I’ve done a bunch of ale extract brewing but have wanted to start doing some lagers. I got the NB Oktoberfest extract kit (U1350) but they were out of WLP830 at the time. When I looked around, it looked like people were having trouble with that strain so I decided to go with WLP838 instead. I made a yeast starter, and then doubled it again (good activity, lots of cake) before brewing on 8/20. I pretty much followed the directions, except I heated to 155 and steeped for 30 mins instead of the ramped steep they use. I got an OG of 1.058 and pitched the yeast with the wort at 66 F, then put it in the fridge set at 54 F. The next morning I had good activity and the brewmometer showed 59 F, so I lowered the fridge setpoint and let it sit at about 49 F until 8/31. I still had some minimal activity, so I increased to 60 F and let it sit until 9/7 to finish. I then tranferred to 2nd, harvested the yeast and ramped to 34 F and let it sit until 9/29 and took a sample. The FG was 1.030 … even at the low end of the attenuation I would expect closer to 1.020, so I let it sit until 11/3, rechecked it and there was no change, so I moved it back to a ~55 F location and let it sit until 11/10, still no change - FG ~1.030, nice clarity, quite a bit of natural carbonation, clean flavor except for being pretty sweet, which I figure makes sense with the high gravity. I wasn’t sure what to do next, so I re-pitched the WLP838 I harvested from this batch earlier and left it at 55 F and checked it again today (11/16). I have had little evidence of acitivity aside from a little bit of white floaties on top the beer, but it still has decent flavor, but no appreciable drop in gravity.

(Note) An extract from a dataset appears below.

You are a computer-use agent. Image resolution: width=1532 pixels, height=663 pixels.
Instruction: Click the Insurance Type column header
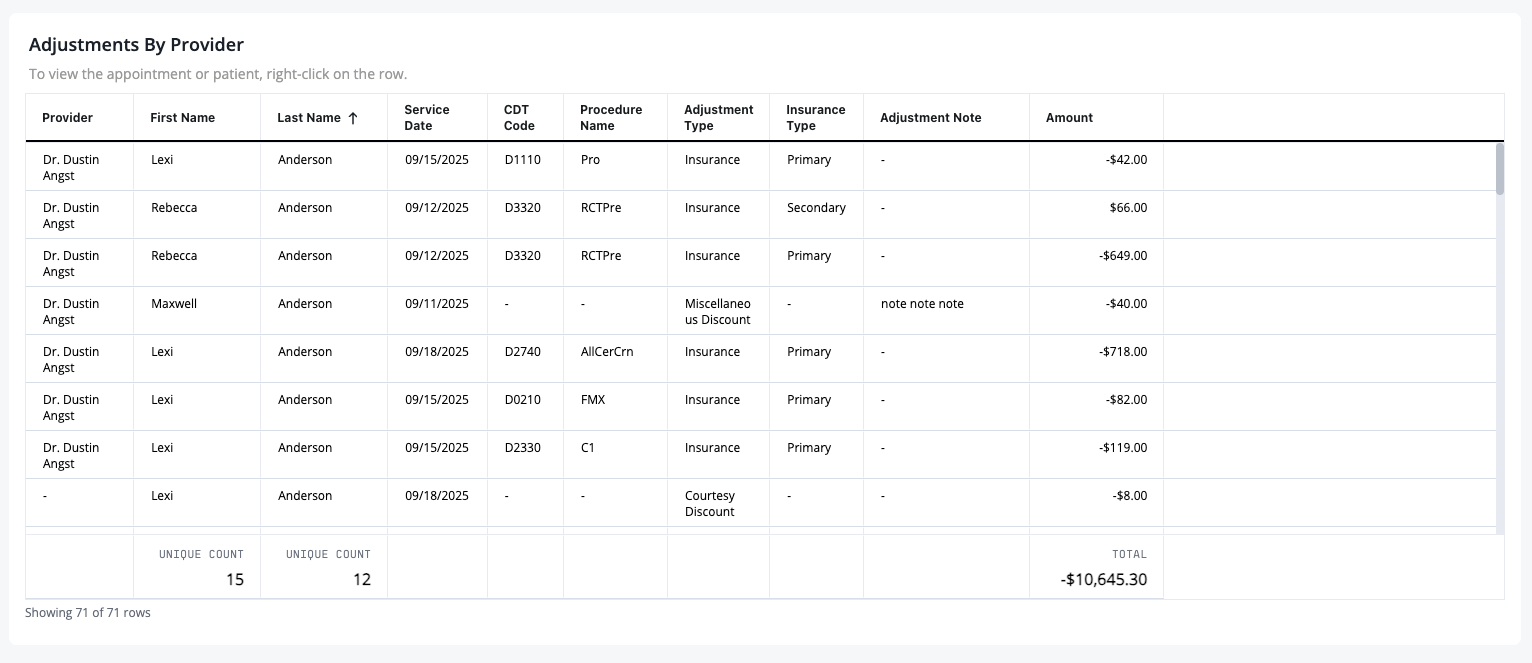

So … I am not sure what to do now. I am also not sure if I did something stupid, so I would appreciate comments on either front.

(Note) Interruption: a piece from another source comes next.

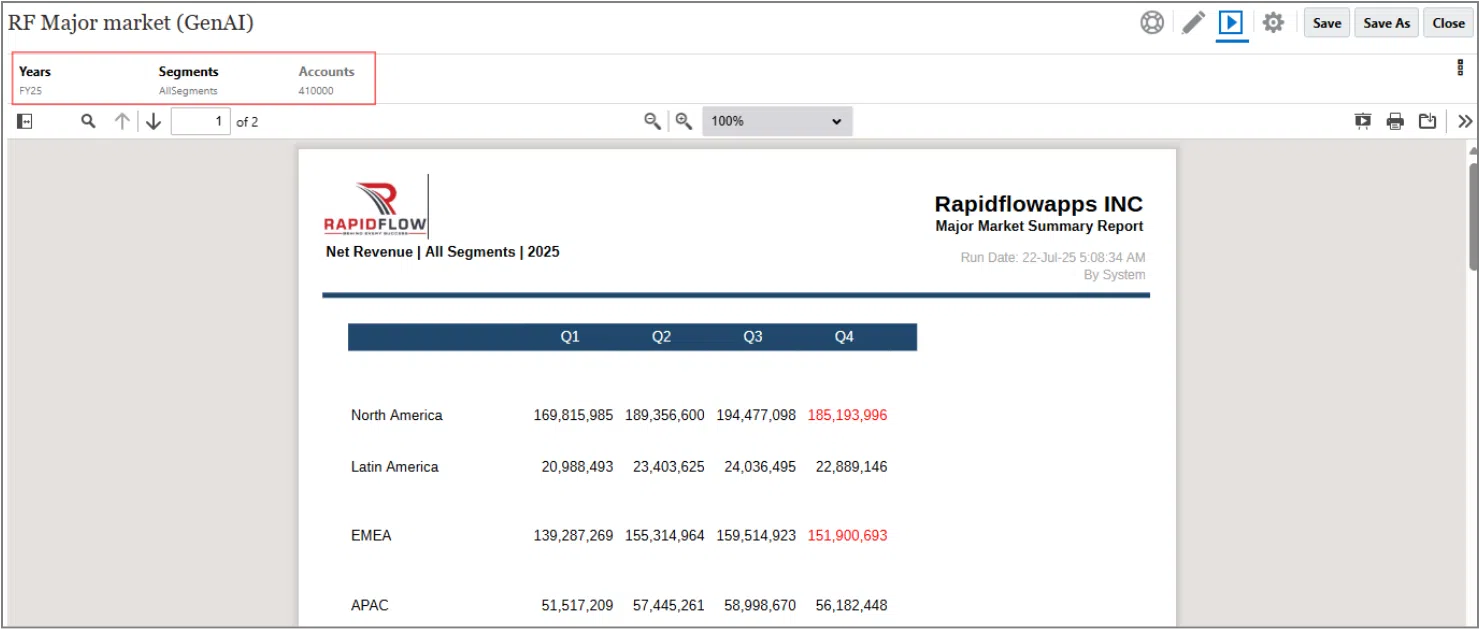Click the Save button
This screenshot has height=630, width=1479.
pos(1327,23)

It appears you racked it too soon, before it was done fermenting. When you take the beer off the yeast cake too soon you essentially halt fermentation. When you stall fermentation you need to pitch a HIGH amount of healthy active yeast to get it restarted. With lagers your are much better off being a day late than a day early.

I think at this point you take this as a lesson on your first lager.

Thanks for the comment Loopie, in hindsight that seemed like the most likely error.

Sounds like you would not suggest a salvage effort, just dump it and move on? I guess there is not a lot of penalty to leaving that re-pitched yeast in there and seeing if it restarts … I can always dump it later. Or is it just a waste of time?

I wouldn’t dump it. I would try to drink it and if you can’t stomach that making another batch and blending the two together. If that isn’t an option you could use it to cook with.

You could also try this:
Brew another batch using a bucket as fermenter. At high krausen skim some yeast off the top and repitch. That is probably your best option to restart a stalled fernentation.